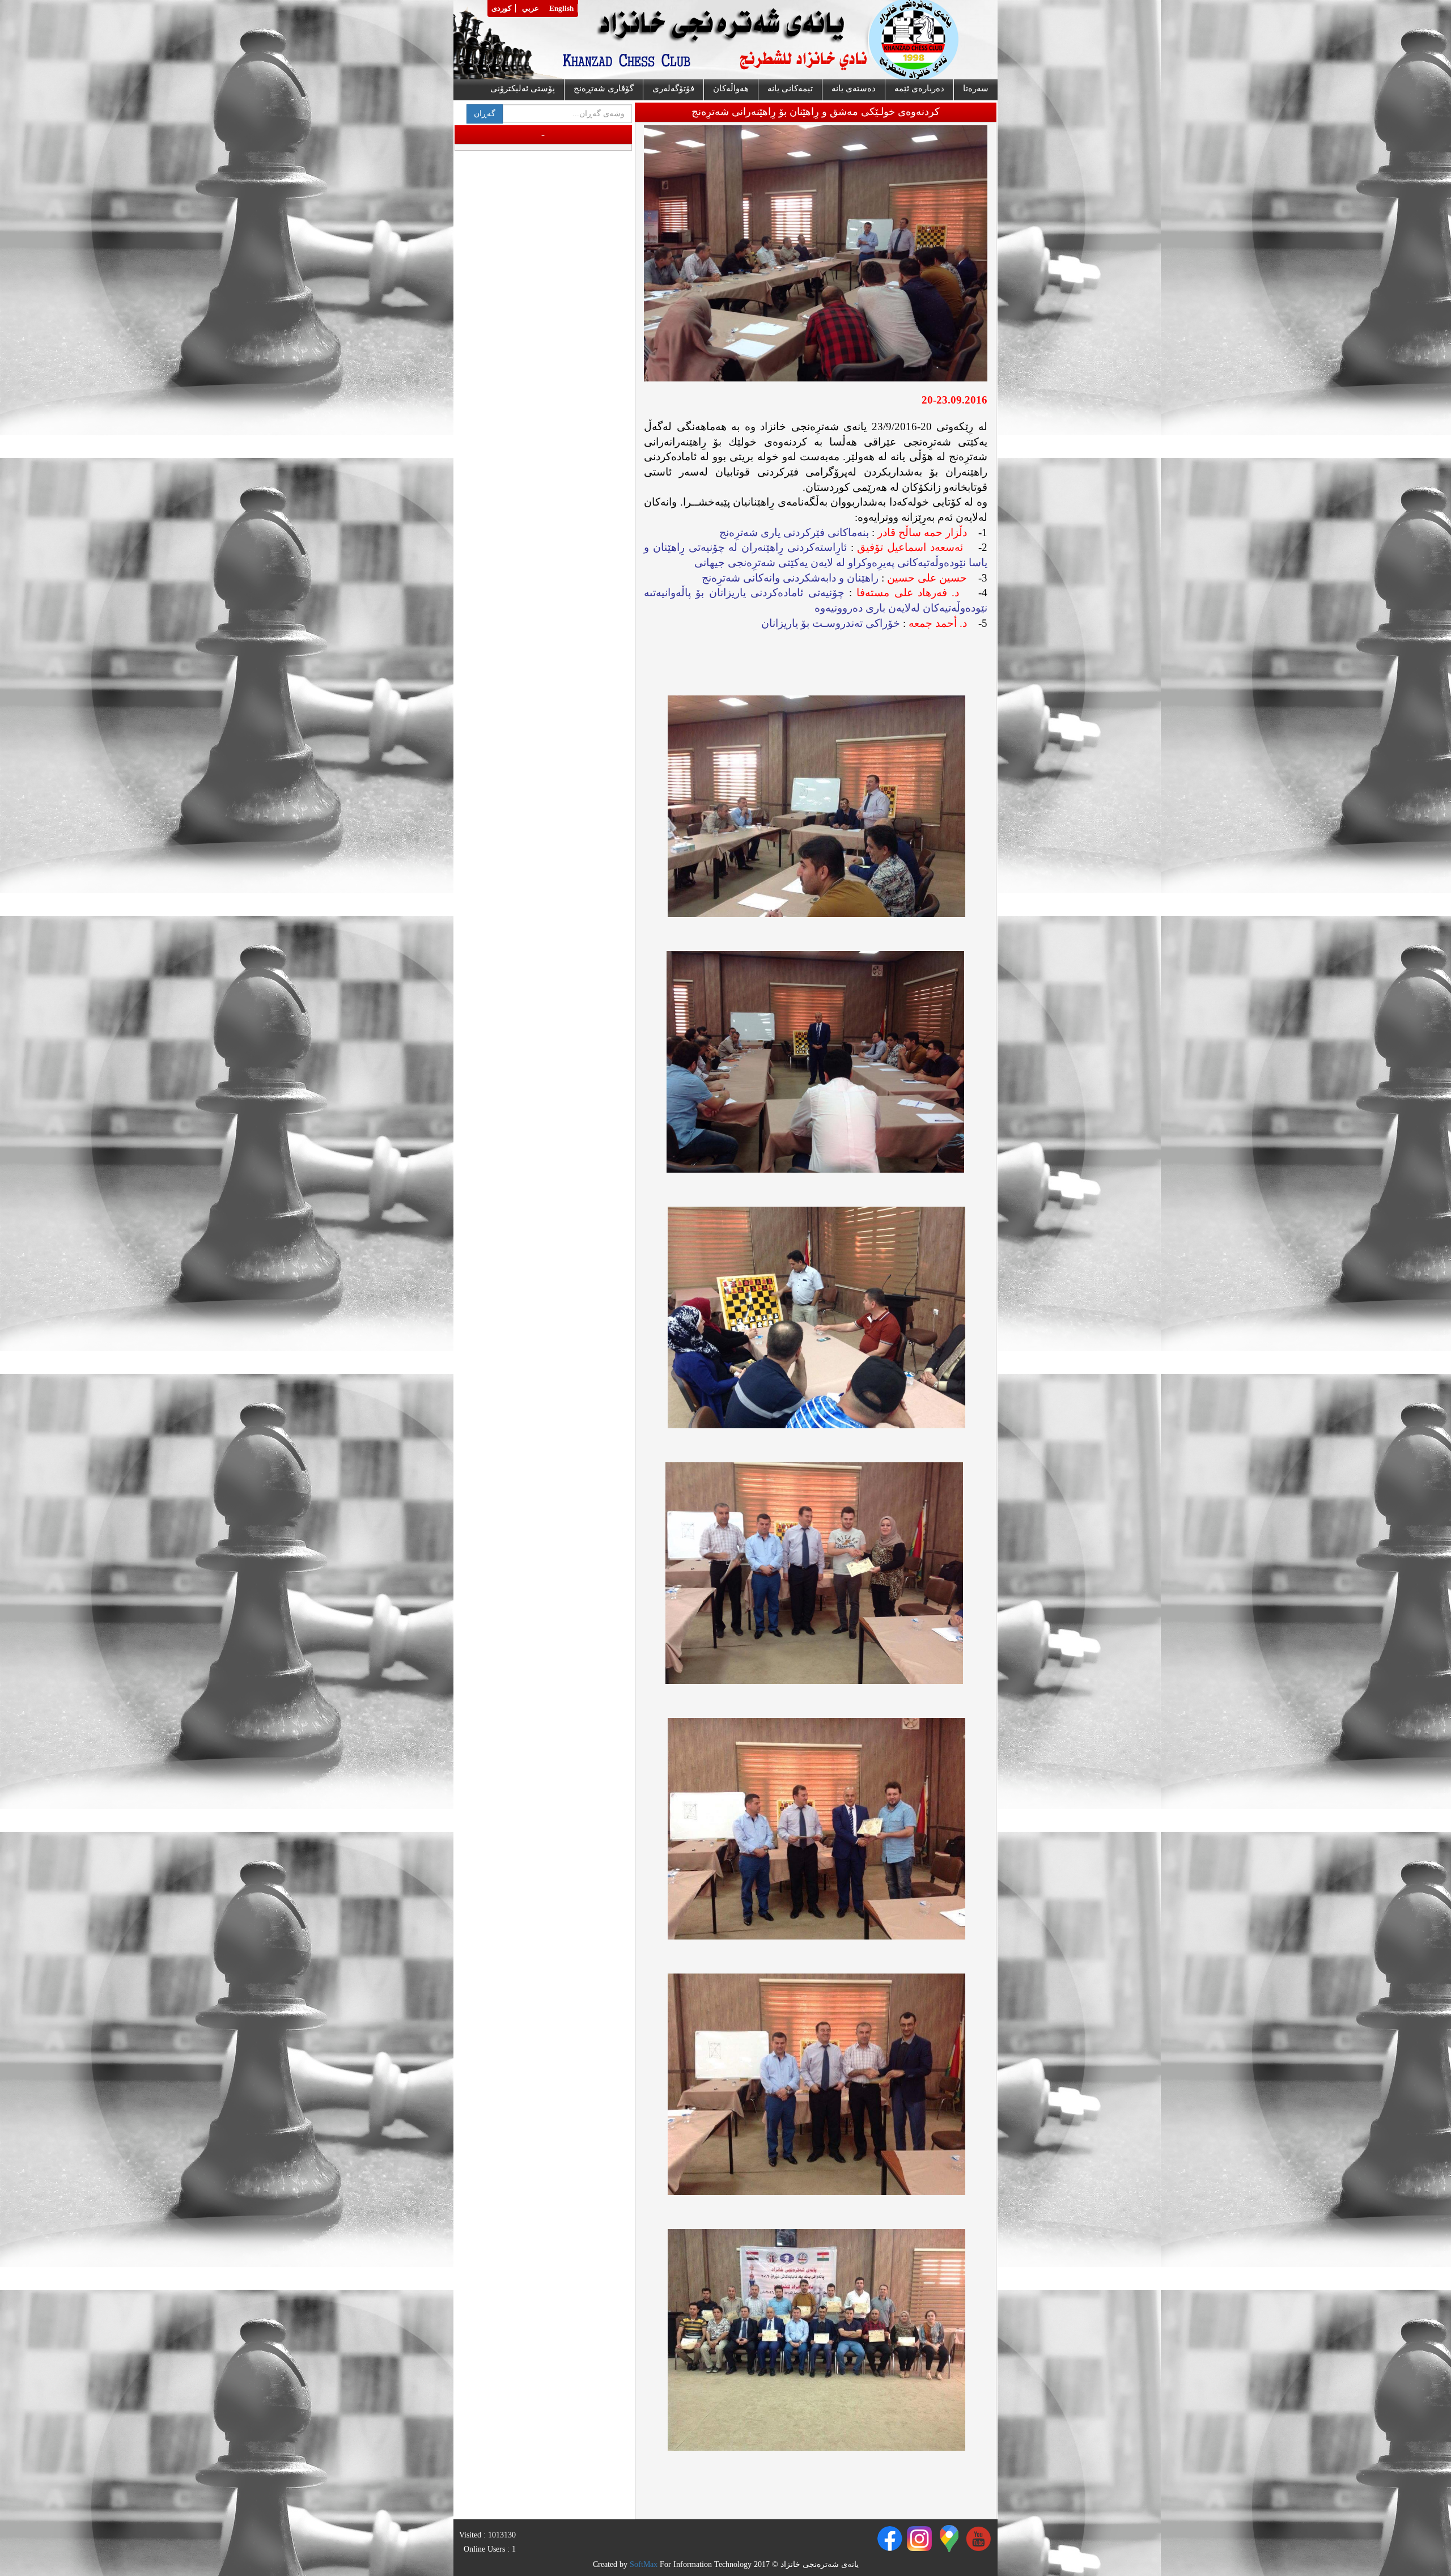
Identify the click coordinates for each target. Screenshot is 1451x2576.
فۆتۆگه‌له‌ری (673, 88)
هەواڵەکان (731, 88)
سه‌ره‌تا (975, 88)
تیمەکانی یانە (790, 88)
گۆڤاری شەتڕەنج (604, 88)
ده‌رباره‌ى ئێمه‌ (919, 88)
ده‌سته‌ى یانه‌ (853, 88)
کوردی (501, 8)
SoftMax (643, 2564)
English (561, 8)
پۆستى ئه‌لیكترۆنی (522, 88)
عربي (530, 8)
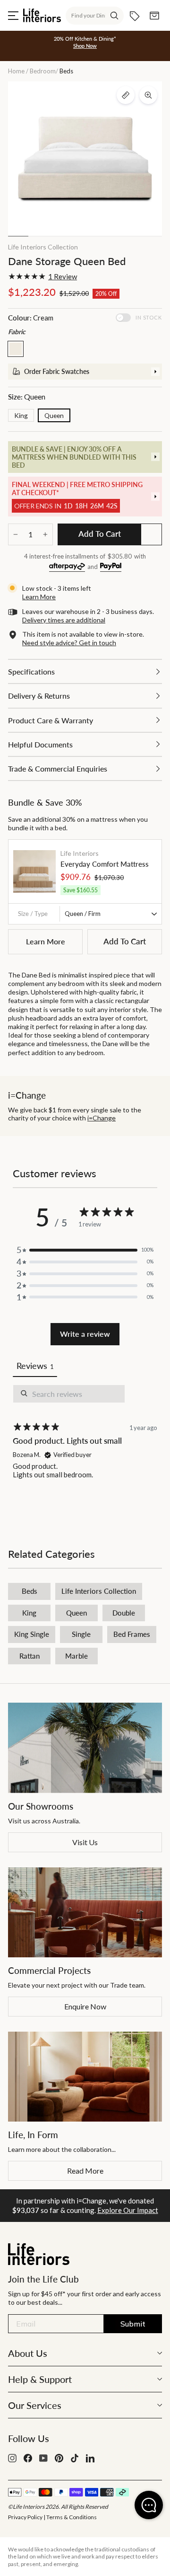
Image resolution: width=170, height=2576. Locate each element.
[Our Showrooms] (85, 1748)
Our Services (34, 2405)
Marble (76, 1656)
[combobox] (95, 16)
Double (123, 1612)
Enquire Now (85, 2006)
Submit (132, 2323)
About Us (27, 2353)
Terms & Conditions (71, 2517)
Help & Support (40, 2379)
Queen (54, 415)
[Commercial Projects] (85, 1912)
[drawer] (85, 372)
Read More (85, 2170)
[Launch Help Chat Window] (149, 2505)
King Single (31, 1634)
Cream (15, 348)
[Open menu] (13, 15)
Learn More (45, 941)
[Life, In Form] (85, 2077)
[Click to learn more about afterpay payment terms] (67, 567)
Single (81, 1634)
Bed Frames (131, 1634)
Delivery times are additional (63, 620)
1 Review (62, 276)
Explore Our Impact (127, 2210)
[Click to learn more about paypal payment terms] (110, 567)
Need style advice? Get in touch (69, 643)
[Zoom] (148, 95)
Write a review (85, 1333)
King (21, 415)
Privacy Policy (25, 2517)
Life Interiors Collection (43, 247)
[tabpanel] (85, 1451)
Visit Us (85, 1842)
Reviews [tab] (35, 1365)
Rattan (29, 1656)
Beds (29, 1591)
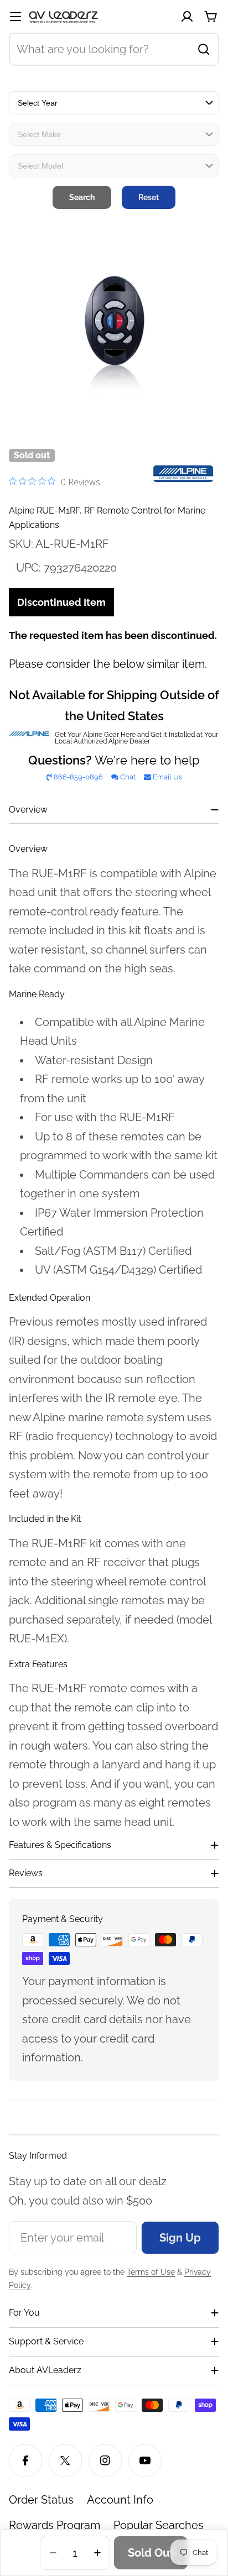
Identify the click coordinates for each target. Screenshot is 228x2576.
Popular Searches (158, 2525)
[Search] (203, 49)
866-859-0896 (78, 777)
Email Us (167, 777)
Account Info (120, 2499)
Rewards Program (54, 2525)
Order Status (41, 2499)
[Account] (187, 16)
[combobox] (114, 49)
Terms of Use (151, 2272)
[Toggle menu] (15, 16)
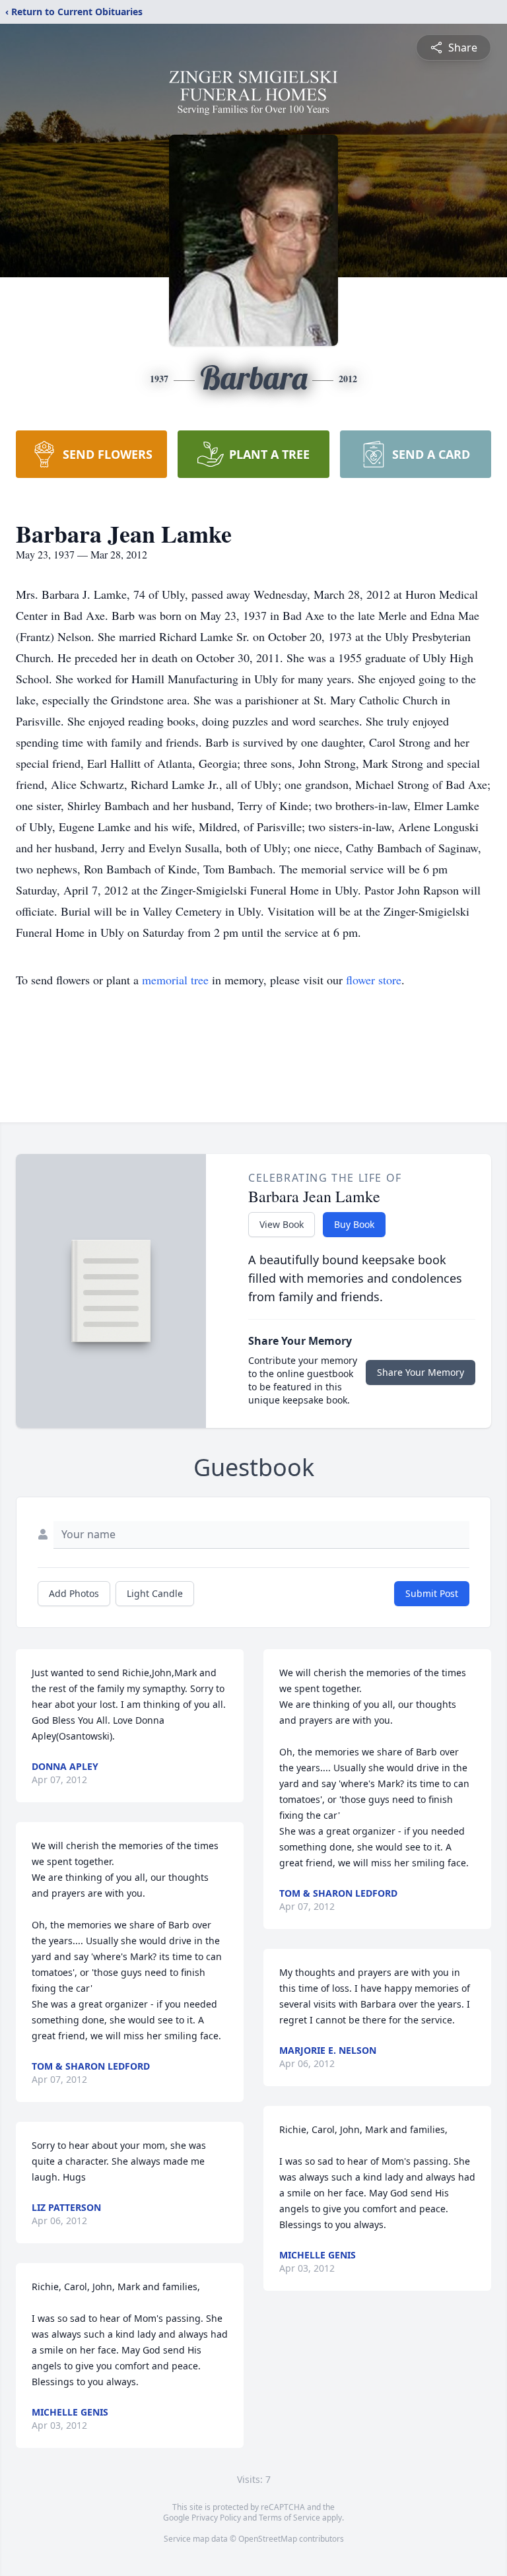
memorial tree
· · · · ·
EXERCISE GOAL:
Line count for "Screenshot": report how many lines in the data above include it, with no other words.

OUTPUT FOR THIS TASK:
2